Your encouragement really challenged me to think, “What would I do [differently] — how would I think and invest and act — if I really, truly believed that I was unstoppable?” Not in the sense of believing that I’m always right, but rather believing (consistently) that I’m really capable.

I’ve been realizing a pattern: I live most of my days with a “fixed” mindset as opposed to a “growth” mindset. I get bogged down under the weight of perfectionism, feeling like I — and my work — am inadequate for today (because if I was really on top of it I would have planned ahead, researched ahead, have had this [whatever it is] more developed). So basically, nothing I ever do is ever good enough, because I always could have invested more ahead of time; it always could have been better.

So I’m guilt-tripping myself all the time about how I spent yesterday, because today I’m not happy with where I’m at. And it’s only in making this explicit do I realize that this is entirely stupid. It’s an unsustainable way to see the world… why even try when nothing is ever going to be good enough? Why even teach when someone else would have known more, conveyed it better?

I feel like the further I’ve progressed in studies, the more I feel like (and fear) I know absolutely nothing, and the more anxious I get about knowing nothing while letting other people think I do.

So about 70% of life is a mind-game, in which I’m generally losing, just trying to stay afloat while battling impostor syndrome. The other 30% of my waking hours are actually quite nice, filled with interesting discoveries by a somewhat confident individual who really enjoys both the serious philosophical moments of life as well as the whimsical, silly ones.

I know I’m not bipolar, and I don’t believe I have a psychological disorder, so there may likely be quite a few other people out there experiencing this.
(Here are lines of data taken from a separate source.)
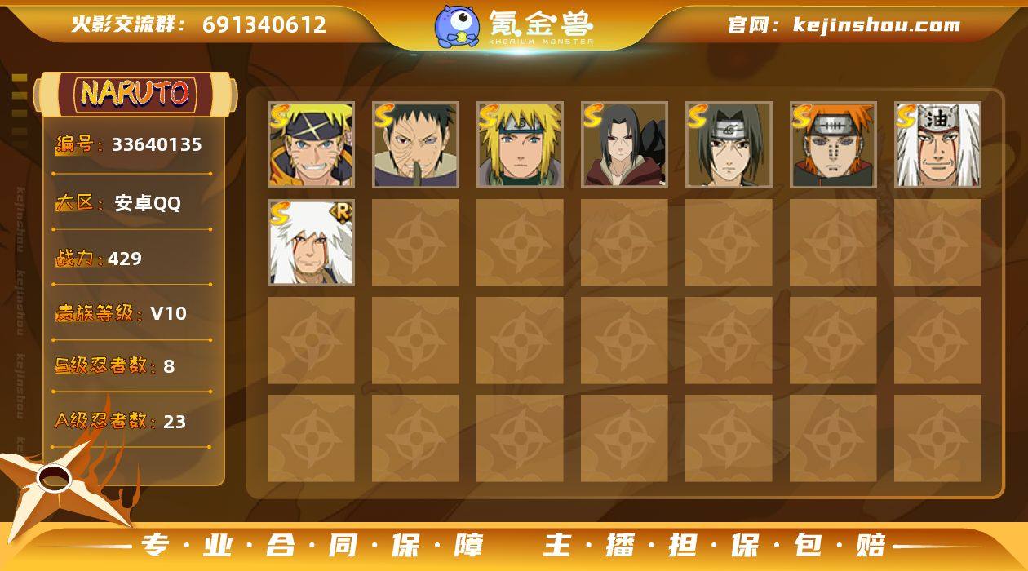Select the Itachi portrait wearing a forehead protector
Screen dimensions: 1028x571
click(x=729, y=144)
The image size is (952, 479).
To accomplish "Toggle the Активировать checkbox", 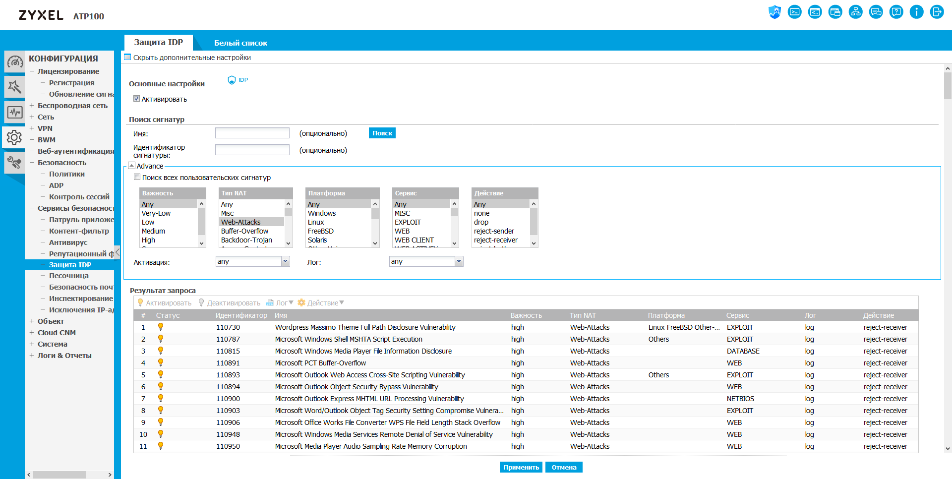I will [137, 99].
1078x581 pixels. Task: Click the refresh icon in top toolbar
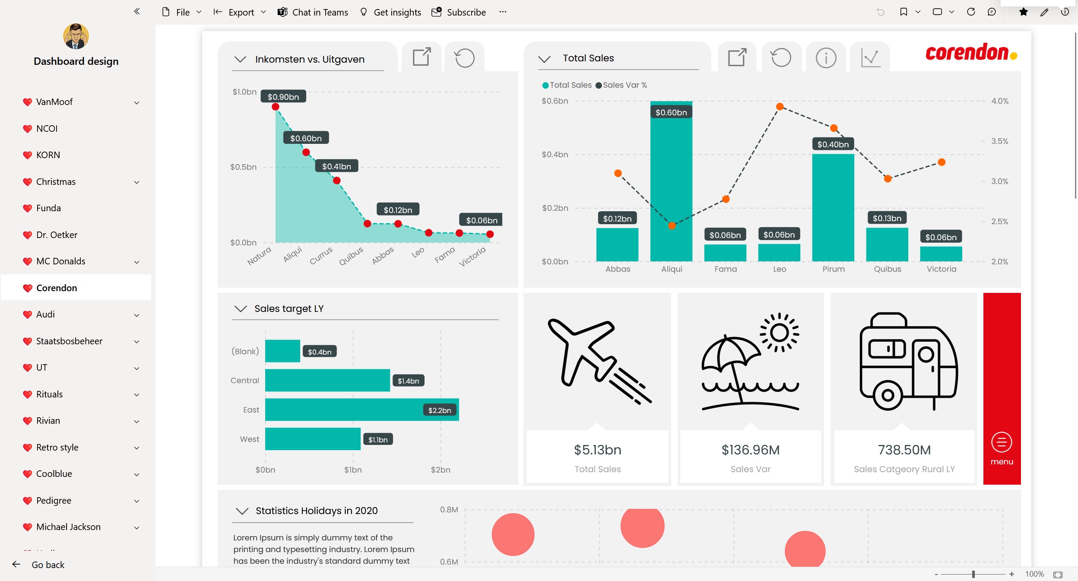(x=971, y=12)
So thank you, really, for your encouragement. It’s so incredibly important to have people who believe in us, even when we struggle to believe in ourselves.

This was a note I wrote to a friend who sent some timely encouragement in response to one of my typically too-philosophical-for-social-media posts on — you got it — social media. If you found it at all useful, great. If you can’t relate at all, even better!

*absolutely not the name of the person to whom I actually wrote this. But also a great name.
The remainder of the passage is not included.